Opinions expressed by Entrepreneur the collaborators are his.
The data was a slow revolution in the business world. Although it has completely changed, and can still change, the way we approach processes, many companies are still struggling. There is an implicit understanding that being data-driven is beneficial, but no one can pinpoint how it can become data-based.
Most organizations create data analytics as if they were creating any new department. It is a somewhat isolated project that aims to provide valuable information to others. Unfortunately, this approach can lead to many organizational errors that make data teams inefficient.
A common red flag in a business is whether the data equipment has little or no impact on day-to-day operations. It can be visible due to an internal complaint or by analyzing the daily operation. However, there are ways to avoid this problem.
Related: The hidden advantages of data-driven sales teams
Data silos and other issues
The companies, in a poetic way, woke up one day and came across a lot of data. Due to the accessibility of various tools that are now commonly used in business operations, tons of data are being collected almost passively. CRM, sales automation tools, marketing trackers – all of these solutions offer a variety of data.
Unfortunately, all of these solutions progressed as standalone software. Most departments receive these tools as a way to improve their work. While this approach is understandable and even necessary, little thought has been given to integrating solutions together.
In addition, many companies operate with older systems that have little room for integration. In the end, data silos are created (that is, isolated environments where all the information is stored). These restrict the efficiency of the data in more ways than one.
There are many technical reasons to move towards date lakes or data warehouses. In simple terms, they are much more efficient for any data analysis and business operations. Data silos, however, inadvertently cause procedural and cultural issues.
Silos make it seem natural that some or most of the data is the privilege of a small subset of people working in the organization. These usually include the creators of the data and possibly the data analytics department. As a result, little thought is given to how data could be transferred and shared.
Related: Key challenges for data governance
Build a shared culture
The main goal of being data-driven is to improve decision-making. Business decisions, however, permeate all levels of the organization. As such, the data, no matter how it is acquired, is everyone’s prerogative. Getting to the point where everyone understands these concepts and implements them on a daily basis is a difficult topic. I think that’s partly a common problem with being data-driven. It is not enough to start a data department. A culture around data must first be fostered.
Building the necessary architecture and infrastructure is important, as there would be no other way to become data-driven. However, getting employees to use these tools is the second essential step. Therefore, once all the technical requirements are met, it is important to make an inventory of all the decisions that are made in the company. All these points of contact can be enriched with data. This task may seem daunting at first, but it is not as complicated as it may seem.
Taking the lead is the best approach. Senior management can analyze key milestones in decision-making within a department and get data scientists and analysts closely involved for at least a short period of time. As the teams work together, the department in question will learn better ways to relate to the data and realize the importance of sharing information. In addition, data scientists will be able to promote important data governance and care ideals that will eventually become habits.
Data scientists, on the other hand, will feel and be more involved with day-to-day operations. It will give them a better understanding of how different departments manage their challenges and how they approach solutions. Later, when a specific department requests data analysis, it will be able to better conceptualize the expressed needs.

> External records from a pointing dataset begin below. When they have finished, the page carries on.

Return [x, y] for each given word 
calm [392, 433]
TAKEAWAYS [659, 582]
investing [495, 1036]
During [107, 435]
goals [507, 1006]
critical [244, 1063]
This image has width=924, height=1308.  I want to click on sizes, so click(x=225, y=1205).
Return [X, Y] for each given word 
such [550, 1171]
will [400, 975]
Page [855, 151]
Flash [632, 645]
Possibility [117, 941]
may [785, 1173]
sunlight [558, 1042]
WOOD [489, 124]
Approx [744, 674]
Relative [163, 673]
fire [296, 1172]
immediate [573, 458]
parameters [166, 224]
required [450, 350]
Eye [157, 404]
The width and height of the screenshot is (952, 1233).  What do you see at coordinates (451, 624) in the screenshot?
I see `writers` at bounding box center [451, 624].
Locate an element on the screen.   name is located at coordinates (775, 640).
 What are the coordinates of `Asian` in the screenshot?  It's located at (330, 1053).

Related: All companies can work more efficiently with better data
Another common drawback is the approach to doing data training (for people who don’t have data) once or once a year. While data-driven people discover their passion for working with data, many others find it difficult to get involved. It doesn’t help that analysis often involves math, which a lot of people don’t really enjoy.
Therefore, annual training is not enough. It takes a long time to make it easier for people to work with data. If they do not have the necessary background or innate curiosity about it, most of what has been learned in the training will be quickly forgotten. It’s not that these annual workouts have no value. They provide critical information to people who want to start working with data. But analysis is a process that requires constant and continuous effort to maintain the required skill levels.
Not only should the work of data analysts and scientists be interdepartmental, but access to warehouses and lakes should be almost unrestricted, at least in readability. A single, easily accessible source of information provides the testing ground needed to hone your analytical skills.
Finally, if a large data analysis project is passed, the results should be visible to everyone in the company. Any successful effort involving data needs to be promoted, as it will generate higher morale for other departments.
Becoming data-driven is a cultural shift that must be supported by technical progress. However, it is often done the other way around. Technical solutions are easier to implement than something seemingly vague like data culture. However, these solutions are only as good as the people who use them.